# WHAT YOU WILL DO
When the word "title" appears in a line of the data below, list that line.

# GIVEN RECORDS

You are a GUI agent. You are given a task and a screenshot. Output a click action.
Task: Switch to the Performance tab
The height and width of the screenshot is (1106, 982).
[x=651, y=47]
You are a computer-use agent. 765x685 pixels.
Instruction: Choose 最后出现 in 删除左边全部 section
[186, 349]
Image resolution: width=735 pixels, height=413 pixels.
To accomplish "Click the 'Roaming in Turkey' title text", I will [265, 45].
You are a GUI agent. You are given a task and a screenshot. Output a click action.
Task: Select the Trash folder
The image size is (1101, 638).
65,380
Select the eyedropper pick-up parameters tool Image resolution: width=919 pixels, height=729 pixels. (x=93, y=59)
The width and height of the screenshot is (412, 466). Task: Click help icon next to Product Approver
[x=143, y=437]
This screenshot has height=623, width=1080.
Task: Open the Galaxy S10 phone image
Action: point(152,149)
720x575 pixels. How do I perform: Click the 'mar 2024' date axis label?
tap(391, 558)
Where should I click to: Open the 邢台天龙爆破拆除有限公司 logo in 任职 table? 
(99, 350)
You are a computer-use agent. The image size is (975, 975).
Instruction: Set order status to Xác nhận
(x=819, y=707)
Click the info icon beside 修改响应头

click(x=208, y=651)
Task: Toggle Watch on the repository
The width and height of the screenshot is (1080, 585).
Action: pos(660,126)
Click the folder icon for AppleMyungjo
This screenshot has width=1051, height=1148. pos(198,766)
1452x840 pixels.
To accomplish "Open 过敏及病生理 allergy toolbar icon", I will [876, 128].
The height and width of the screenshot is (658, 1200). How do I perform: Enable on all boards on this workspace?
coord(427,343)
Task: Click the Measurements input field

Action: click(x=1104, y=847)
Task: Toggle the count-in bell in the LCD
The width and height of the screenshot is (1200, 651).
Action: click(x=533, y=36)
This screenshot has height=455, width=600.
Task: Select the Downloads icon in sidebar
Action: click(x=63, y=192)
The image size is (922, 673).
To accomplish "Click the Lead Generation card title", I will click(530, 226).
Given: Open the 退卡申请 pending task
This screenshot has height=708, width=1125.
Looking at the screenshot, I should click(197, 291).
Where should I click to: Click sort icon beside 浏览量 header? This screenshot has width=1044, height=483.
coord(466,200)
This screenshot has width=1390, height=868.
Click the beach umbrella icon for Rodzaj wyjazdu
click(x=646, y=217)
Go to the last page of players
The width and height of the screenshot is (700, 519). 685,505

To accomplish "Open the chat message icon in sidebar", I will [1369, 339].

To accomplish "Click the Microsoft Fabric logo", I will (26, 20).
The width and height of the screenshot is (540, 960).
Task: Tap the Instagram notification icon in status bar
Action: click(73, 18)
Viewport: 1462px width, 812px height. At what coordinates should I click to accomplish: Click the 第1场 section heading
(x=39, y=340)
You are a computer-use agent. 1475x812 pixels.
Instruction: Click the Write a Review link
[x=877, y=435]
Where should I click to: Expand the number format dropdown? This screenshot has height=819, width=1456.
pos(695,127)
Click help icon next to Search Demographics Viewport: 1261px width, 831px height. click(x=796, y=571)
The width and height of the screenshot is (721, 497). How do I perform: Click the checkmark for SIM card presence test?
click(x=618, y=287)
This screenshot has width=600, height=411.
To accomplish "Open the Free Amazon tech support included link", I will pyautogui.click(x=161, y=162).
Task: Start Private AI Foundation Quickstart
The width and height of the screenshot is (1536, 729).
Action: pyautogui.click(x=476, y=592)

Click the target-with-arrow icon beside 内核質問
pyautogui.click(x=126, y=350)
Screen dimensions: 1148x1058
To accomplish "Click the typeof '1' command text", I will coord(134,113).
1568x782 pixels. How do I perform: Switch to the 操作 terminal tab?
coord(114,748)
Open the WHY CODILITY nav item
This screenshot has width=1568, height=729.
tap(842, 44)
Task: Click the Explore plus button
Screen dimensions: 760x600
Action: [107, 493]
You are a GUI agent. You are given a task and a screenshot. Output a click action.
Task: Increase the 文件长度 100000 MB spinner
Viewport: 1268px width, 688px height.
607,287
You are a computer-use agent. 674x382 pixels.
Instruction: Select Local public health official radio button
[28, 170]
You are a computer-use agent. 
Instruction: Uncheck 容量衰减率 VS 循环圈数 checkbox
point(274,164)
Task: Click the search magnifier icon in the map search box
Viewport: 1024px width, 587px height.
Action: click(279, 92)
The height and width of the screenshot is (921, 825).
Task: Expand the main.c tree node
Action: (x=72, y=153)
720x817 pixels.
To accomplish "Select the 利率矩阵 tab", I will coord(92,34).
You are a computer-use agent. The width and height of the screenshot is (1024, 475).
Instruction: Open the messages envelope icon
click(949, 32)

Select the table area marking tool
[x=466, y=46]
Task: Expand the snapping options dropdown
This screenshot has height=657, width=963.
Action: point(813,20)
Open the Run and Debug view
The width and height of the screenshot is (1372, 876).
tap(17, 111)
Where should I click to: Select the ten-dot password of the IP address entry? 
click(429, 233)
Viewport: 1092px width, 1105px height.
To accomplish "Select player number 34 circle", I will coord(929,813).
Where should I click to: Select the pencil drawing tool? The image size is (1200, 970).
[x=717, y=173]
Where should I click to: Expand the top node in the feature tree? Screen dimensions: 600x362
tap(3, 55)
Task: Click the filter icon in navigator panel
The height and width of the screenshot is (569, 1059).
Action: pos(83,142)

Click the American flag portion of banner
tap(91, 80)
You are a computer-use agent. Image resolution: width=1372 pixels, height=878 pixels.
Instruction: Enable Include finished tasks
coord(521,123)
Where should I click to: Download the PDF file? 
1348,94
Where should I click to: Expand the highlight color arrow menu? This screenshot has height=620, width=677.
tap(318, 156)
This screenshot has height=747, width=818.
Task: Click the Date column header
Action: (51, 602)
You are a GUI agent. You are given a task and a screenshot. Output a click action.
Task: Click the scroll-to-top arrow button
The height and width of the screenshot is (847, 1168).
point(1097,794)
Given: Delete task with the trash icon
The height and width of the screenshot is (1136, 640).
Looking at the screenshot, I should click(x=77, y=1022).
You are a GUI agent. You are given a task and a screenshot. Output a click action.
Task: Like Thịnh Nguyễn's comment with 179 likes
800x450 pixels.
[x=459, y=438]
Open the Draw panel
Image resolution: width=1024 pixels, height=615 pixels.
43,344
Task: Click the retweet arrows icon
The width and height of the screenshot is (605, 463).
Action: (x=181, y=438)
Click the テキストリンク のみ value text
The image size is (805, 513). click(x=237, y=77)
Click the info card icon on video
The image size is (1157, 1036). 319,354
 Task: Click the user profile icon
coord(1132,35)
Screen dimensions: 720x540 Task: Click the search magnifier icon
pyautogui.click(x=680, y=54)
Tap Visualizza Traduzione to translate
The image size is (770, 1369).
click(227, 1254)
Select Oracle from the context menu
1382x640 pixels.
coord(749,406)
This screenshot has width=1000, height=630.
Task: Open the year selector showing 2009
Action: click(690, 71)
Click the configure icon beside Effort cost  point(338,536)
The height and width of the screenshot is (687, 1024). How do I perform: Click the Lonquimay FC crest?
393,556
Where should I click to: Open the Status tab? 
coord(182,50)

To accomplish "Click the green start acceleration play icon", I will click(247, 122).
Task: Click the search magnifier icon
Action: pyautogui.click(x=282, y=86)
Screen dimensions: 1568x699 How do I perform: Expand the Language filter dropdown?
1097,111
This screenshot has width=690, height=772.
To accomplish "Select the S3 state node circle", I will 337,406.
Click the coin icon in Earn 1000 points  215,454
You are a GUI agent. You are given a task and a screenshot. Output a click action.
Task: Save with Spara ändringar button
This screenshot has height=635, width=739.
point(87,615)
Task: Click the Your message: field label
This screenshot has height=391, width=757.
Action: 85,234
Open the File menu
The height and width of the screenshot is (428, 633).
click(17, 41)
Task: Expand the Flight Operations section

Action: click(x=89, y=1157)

# SOLVED PROBLEM
To accomplish "Click the 'Roaming in Turkey' title text", I will [265, 45].
To accomplish "Click the Lead Generation card title", I will click(530, 226).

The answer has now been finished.